* **Exercise**: Starting at the line that contains "Task: Select the G chord strip", copy every line through the end of the listing below exactly, and copy nothing else.

* **Task data**:

•••

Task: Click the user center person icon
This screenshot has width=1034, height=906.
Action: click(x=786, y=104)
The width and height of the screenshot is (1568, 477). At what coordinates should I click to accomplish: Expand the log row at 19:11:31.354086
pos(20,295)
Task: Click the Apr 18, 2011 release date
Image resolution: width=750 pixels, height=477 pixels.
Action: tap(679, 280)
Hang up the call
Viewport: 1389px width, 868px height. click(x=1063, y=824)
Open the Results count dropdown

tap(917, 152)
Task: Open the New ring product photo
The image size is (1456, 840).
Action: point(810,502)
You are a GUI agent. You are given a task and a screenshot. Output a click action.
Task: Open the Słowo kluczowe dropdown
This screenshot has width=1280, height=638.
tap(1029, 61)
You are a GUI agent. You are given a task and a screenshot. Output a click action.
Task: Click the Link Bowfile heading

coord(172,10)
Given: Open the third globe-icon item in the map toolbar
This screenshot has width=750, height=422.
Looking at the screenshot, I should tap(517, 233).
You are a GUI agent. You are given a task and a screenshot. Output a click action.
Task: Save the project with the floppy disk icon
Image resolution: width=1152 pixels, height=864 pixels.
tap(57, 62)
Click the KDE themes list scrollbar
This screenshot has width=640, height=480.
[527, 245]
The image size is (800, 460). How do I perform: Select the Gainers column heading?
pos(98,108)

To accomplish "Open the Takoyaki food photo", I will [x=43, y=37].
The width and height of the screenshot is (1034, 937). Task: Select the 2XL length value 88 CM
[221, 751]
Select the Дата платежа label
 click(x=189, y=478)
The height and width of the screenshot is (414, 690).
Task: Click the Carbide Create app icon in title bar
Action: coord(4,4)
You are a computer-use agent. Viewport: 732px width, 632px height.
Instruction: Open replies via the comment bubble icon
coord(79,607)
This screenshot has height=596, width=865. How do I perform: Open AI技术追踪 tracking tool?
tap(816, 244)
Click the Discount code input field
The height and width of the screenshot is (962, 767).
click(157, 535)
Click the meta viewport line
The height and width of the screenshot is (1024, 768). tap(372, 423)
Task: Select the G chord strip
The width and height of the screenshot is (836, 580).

•••

* **Solution to the exercise**:
Task: Select the G chord strip
The width and height of the screenshot is (836, 580).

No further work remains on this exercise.